38 Conformément à l’article 7, paragraphe 2, point f), du RDMUE, lorsque l’opposition est fondée sur l’existence d’une marque antérieure renommée au sens de l’article 8, paragraphe 5, du RMUE, l’opposant doit produire des preuves démontrant, entre autres, que la marque antérieure jouit d’une renommée dans l’Union ou dans l’État membre concerné. En outre, l’opposant doit produire des preuves ou des arguments démontrant que l’usage sans juste motif du signe contesté tirerait indûment profit du caractère distinctif ou de la renommée de la marque antérieure ou leur porterait préjudice.
39 Comme la division d’opposition l’a relevé à juste titre, l’acte d’opposition n’était accompagné d’aucune preuve de la renommée alléguée de la marque antérieure no 2 et aucune preuve supplémentaire n’a été produite au cours de la procédure d’opposition.

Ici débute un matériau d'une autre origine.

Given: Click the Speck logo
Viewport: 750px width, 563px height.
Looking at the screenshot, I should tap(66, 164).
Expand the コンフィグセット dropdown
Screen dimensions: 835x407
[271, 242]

L’opposante n’a donc pas étayé son opposition sur la base de l’article 8, paragraphe 5, du RMUE et c’est à bon droit que l’opposition a été rejetée comme non fondée pour ce motif, conformément à l’article 8, paragraphe 1, du RDMUE.
40 Par souci d’exhaustivité, si les éléments de preuve énumérés au paragraphe 13, produits dans le cadre du recours, devaient être acceptés (ce qui n’est pas le cas, voir points 17 à 22 ci-dessus), ils n’auraient en tout état de cause pas prouvé la renommée de la marque antérieure no 2. Tant la décision figurant à l’annexe 3 que l’enquête sous l’annexe 4 concernent des produits et services qui n’ont pas été invoqués comme base de la présente opposition.
Conclusion
41 L’opposition est rejetée pour tous les motifs et les marques antérieures invoqués.
42 Le recours est rejeté.
Frais
43 Conformément à l’article 109, paragraphe 1, du RMUE et à l’article 18 du REMUE, l’opposante, en tant que partie perdante, doit supporter les frais exposés par la demanderesse aux fins des procédures d’opposition et de recours.
44 En ce qui concerne la procédure de recours, les frais comprennent les frais de représentation professionnelle de la demanderesse, d’un montant de 550 EUR.
45 En ce qui concerne la procédure d’opposition, la division d’opposition a condamné l’opposante à supporter les frais de représentation de la demanderesse, fixés à 300 EUR. Cette décision demeure inchangée.
46 Le montant total pour les deux procédures s’élève à 850 EUR.
18/12/2023, R 1168/2023-4, Otto TAVERNA (fig.)/OTTO (fig.) et al.
13
Dispositif
Par ces motifs,
LA CHAMBRE
déclare et arrête:
1. Rejette le recours;
2. Condamne l’opposante à supporter les frais exposés par la demanderesse aux fins de la procédure de recours, lesquels sont fixés à 550 EUR. Le montant total à payer par l’opposante à la demanderesse dans les procédures d’opposition et de recours s’élève à 850 EUR.
Signature Signature Signature
N. Korjus L. Marijnissen J. Jiménez Llorente
Greffier:
Signature
H. Dijkema
18/12/2023, R 1168/2023-4, Otto TAVERNA (fig.)/OTTO (fig.) et al.